Au milieu de l’entre-deux-tours, Emmanuel Macron n’y est pas allé par quatre chemins, vendredi matin sur franceinfo, pour qualifier le paquet de rémunération de Carlos Tavares , directeur général du constructeur automobile Stellantis, au titre de 2019. Le président de la République l’a jugé « choquant et excessif », parlant de montant « astronomique » à propos des 19 millions d’euros de gratification prévus pour l’ancien PDG de PSA, qui a fusionné avec FCA début 2021 pour devenir Stellantis. L’enveloppe de rémunération des dirigeants du groupe a été rejetée par 52,12 % des voix des actionnaires , le 13 avril, mais leur vote n’a qu’une valeur consultative.
Emmanuel Macron s’est aussitôt déclaré en faveur de plafonds de rémunération à définir au niveau de l’UE. « Il faut se donner des plafonds et avoir une gouvernance pour notre Europe qui rendent les choses acceptables, sinon la société, à un moment donné, explose. Les gens ne peuvent pas avoir des problèmes de pouvoir d’achat […] et voir ces sommes », a-t-il expliqué à l’antenne, alors que Marine Le Pen, sa rivale au second tour du 24 avril, a beaucoup capitalisé, pendant sa campagne, sur la question du pouvoir d’achat .
On doit pouvoir mettre un plafond, si on le fait au niveau européen, ça peut marcher »
Emmanuel Macron
« On doit pouvoir mettre un plafond, si on le fait au niveau européen, ça peut marcher », a estimé le chef de l’Etat, en rappelant que Stellantis a son siège aux Pays-Bas. Reste à savoir comment s’y prendre. Selon nos informations, de premières réflexions ont été engagées à Paris après une rapide analyse juridique. A priori le gouvernement français privilégierait la même méthode que pour le salaire minimum européen, un texte ambitieux porté par la présidence française de l’UE, qui s’étend jusqu’au 30 juin.

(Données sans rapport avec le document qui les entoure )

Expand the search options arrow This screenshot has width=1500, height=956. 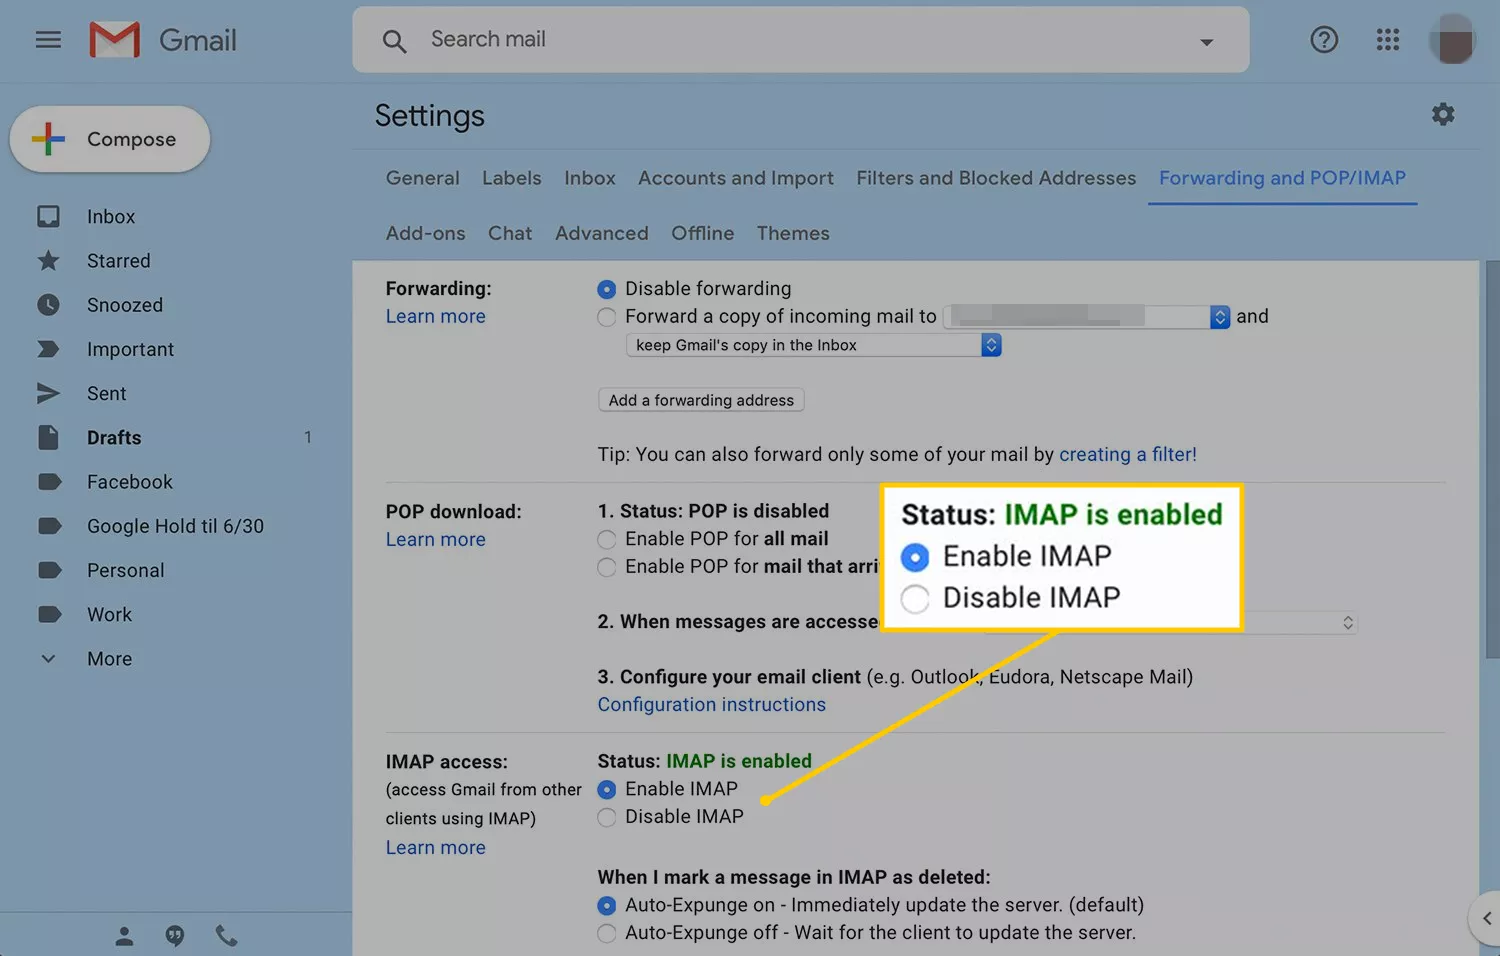pyautogui.click(x=1206, y=42)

Cette directive, qui est en cours de finalisation entre les Vingt-Sept, le Parlement européen et la Commission, ne vise pas à instaurer un SMIC européen qui s’appliquerait dans tous les Etats. Cela serait contraire aux traités et intenable économiquement. Le texte laisse les coudées franches aux Etats sur la fixation du niveau de salaire minimal qualifié d’« adéquat », avec une obligation d’informer régulièrement la Commission.
Une directive-cadre
Pour plafonner les rémunérations des dirigeants, Bruxelles pourrait proposer une directive-cadre de la même veine, sans plafond chiffré uniforme mais avec une méthode et un objectif de moyens. A la Commission – qui a le monopole de l’initiative législative -, le projet pourrait être confié au Commissaire à la Justice, Didier Reynders, et à Thierry Breton, Commissaire au Marché intérieur. Les deux hommes ont déjà travaillé ensemble sur un projet de directive adopté en février dernier relatif au devoir de vigilance des grandes entreprises sur leur chaîne d’approvisionnement. Leur texte s’est aussi penché sur les bonus des dirigeants exécutifs des entreprises.
Une nouvelle directive sur les rémunérations des patrons des grandes entreprises devrait être approuvée par les Vingt-Sept et les eurodéputés, ce qui prendra au moins 18 mois après l’adoption du projet par la Commission.